Texte fourni:
"""
"Je cherche avant tout à établir des solutions adaptées à ces situations réelles de vie"
Sokhna Ndiaye est de celles qu'on écoute et qu'on retient. Une voix calme, mais une parole ferme. Une vision claire, mais les pieds bien ancrés dans le quotidien. Quand elle parle de leadership féminin en Afrique, ce n'est pas un concept abstrait : c'est sa vie, son combat, son projet. Et désormais, son campus.

Une chance à saisir
"Tout part de là : je suis le fruit d'un choix courageux que mes parents ont fait pour nous permettre, mes frères et moi, d'accéder à l'éducation."
Le ton est donné. Sokhna Ndiaye grandit au Sénégal, dans une famille où l'éducation est une conquête, pas un acquis. Son père, promis à une carrière de commerçant prospère, abandonne tout pour permettre à ses enfants d'étudier loin des critiques. Une mère pilier, une mentore engagée... Sokhna trouve très tôt ses figures d'inspiration. Elle comprend qu'elle n'a pas seulement de la chance : elle a une responsabilité.
C'est cette conscience qui va orienter toute sa trajectoire. Une formation à l'ISM Dakar, puis un parcours entre la France et l'Afrique, au service de l'enseignement supérieur. Accréditations, certifications, projets de formation : pendant 18 ans, Sokhna fait le pont entre deux continents.
Mais en 2024, tout s'accélère. Le programme Global Executive Master in Management - Majeure Sustainable Leadership in Africa d'HEC Paris agit comme un détonateur.
Cette expérience m'a fait prendre conscience que je devais dégager 100% de mon temps pour mon projet.
C'est le moment. Elle se lance.
Démocratiser le leadership féminin
Le Campus Africain du Leadership au Féminin ouvre au Sénégal. Une initiative ambitieuse, mais surtout nécessaire. "Ce campus est une entreprise émancipatrice, qui se veut visage et voix du nouveau leadership africain", affirme Sokhna. Et pour cause : l'éviction des filles du système scolaire commence tôt. Trop tôt. Le mariage, la vie de couple, les normes sociales viennent freiner leur parcours. Même les femmes diplômées peinent à s'imposer.
Je ne remets pas en cause les traditions. Je cherche à établir des solutions adaptées à ces situations réelles de vie.
"""
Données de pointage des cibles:
"""
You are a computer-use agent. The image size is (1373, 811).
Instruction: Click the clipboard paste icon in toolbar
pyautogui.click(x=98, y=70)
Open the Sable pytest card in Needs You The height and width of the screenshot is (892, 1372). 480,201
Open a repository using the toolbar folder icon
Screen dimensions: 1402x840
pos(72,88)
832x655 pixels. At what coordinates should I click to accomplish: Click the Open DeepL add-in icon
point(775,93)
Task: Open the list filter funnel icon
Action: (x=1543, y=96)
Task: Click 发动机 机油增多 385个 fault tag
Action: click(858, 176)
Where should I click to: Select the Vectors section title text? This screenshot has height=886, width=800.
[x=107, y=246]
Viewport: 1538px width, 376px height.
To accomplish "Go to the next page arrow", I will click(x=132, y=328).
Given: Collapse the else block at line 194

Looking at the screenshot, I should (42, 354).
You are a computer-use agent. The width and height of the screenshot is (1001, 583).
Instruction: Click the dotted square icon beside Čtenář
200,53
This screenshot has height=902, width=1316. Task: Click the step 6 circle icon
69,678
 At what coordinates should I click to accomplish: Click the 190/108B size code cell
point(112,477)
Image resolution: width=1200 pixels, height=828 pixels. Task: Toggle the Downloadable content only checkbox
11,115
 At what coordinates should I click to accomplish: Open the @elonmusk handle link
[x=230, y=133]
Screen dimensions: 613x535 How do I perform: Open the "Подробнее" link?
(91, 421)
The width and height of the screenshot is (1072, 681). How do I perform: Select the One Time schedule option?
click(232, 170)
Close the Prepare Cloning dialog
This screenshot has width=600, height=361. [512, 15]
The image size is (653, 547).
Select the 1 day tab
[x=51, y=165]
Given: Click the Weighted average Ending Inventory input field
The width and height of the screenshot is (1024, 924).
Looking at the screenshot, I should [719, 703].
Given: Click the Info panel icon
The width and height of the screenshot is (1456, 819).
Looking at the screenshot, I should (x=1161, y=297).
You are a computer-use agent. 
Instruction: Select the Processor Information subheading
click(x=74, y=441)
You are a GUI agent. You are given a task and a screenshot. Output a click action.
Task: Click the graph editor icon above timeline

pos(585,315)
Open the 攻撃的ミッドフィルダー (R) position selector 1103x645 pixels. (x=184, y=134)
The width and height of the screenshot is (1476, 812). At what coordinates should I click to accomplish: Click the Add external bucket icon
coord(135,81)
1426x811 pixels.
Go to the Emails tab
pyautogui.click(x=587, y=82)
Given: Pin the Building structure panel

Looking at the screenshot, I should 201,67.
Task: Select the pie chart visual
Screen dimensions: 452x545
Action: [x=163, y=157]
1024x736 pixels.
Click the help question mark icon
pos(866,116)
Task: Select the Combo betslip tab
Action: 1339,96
"""
Liste des tâches:
[1] Répondez, s'il vous plaît, à ces questions sur l'article consacré à Sokhna Ndiaye :
(a) Pendant combien d'années a-t-elle fait le pont entre la France et l'Afrique ?
(b) Quel programme d'HEC Paris a agi comme un détonateur en 2024 ?
(c) Dans quel pays ouvre le Campus Africain du Leadership au Féminin ?
[2] Poursuivez l'article sur Sokhna Ndiaye après sa dernière phrase.

Réponses finales:
[1]
(a) Pendant 18 ans.
(b) Le Global Executive Master in Management - Majeure Sustainable Leadership in Africa.
(c) Au Sénégal.

[2]
Le Campus se veut donc pédagogique, inclusif, accessible. Un lieu de formation, mais surtout un espace de conscience. Faire comprendre aux femmes leur valeur, leur rôle économique, leur pouvoir de transformation — et lutter contre cette invisibilité persistante qui les écarte trop souvent des sphères de décision.
Deux cibles, deux leviers d'action
Sokhna a identifié deux groupes de femmes à accompagner. D'abord, celles qui ont déjà un parcours éducatif ou professionnel mais doivent renforcer leurs compétences en leadership. Ensuite, celles des zones rurales, peu ou pas scolarisées, souvent invisibles dans les politiques de développement.
Il faut aller vers ces femmes, là où elles sont, en tenant compte de leurs contraintes et de leur quotidien.
La structure même du projet reflète cette dualité : une SAS pour financer les formations payantes, et une fondation pour financer les actions sociales. Le financement de ce volet repose sur un montage hybride : il provient de donations privées, de partenariats avec les municipalités, de soutiens publics (comme le Ministère de la Femme au Sénégal), mais aussi d'entreprises engagées. L'objectif est de pérenniser l'accès gratuit à la formation pour les femmes les plus éloignées des circuits classiques.
Un projet déjà en mouvement
La société existe, les premiers tests de formation sont concluants, les partenariats se multiplient. Le lancement officiel aura lieu les 17, 18 et 19 octobre au Grand Théâtre National de Dakar : gala, séminaire, formation intensive. Et une première cohorte, symbole d'un début, baptisée Cohorte d'honneur, y sera officiellement ouverte aux inscriptions.
Ces trois journées ont été conçues pour inspirer, former et connecter les femmes leaders d'aujourd'hui et de demain. Une initiative audacieuse, ancrée dans les réalités locales, pour un impact durable. Sokhna a fait des choix stratégiques : affiner son offre en mode itinérant, répondre ponctuellement aux sollicitations du terrain, structurer l'équipe pédagogique et académique, construire les premiers contenus pour les femmes leaders comme pour le grand public.
Le campus physique sortira de terre d'ici 4 à 5 ans. En attendant, Sokhna déploie un modèle souple, à la hauteur des besoins du terrain, en lien avec les collectivités locales, les ministères, les ONG.
D'HEC à Dakar, un retour à l'essentiel
Le programme Global Executive Master in Management d'HEC a été plus qu'une formation. Pour Sokhna, ce fut un moment de bascule.
J'ai pu formaliser mon projet, bénéficier d'un accompagnement, tester mes idées, affiner mes ambitions.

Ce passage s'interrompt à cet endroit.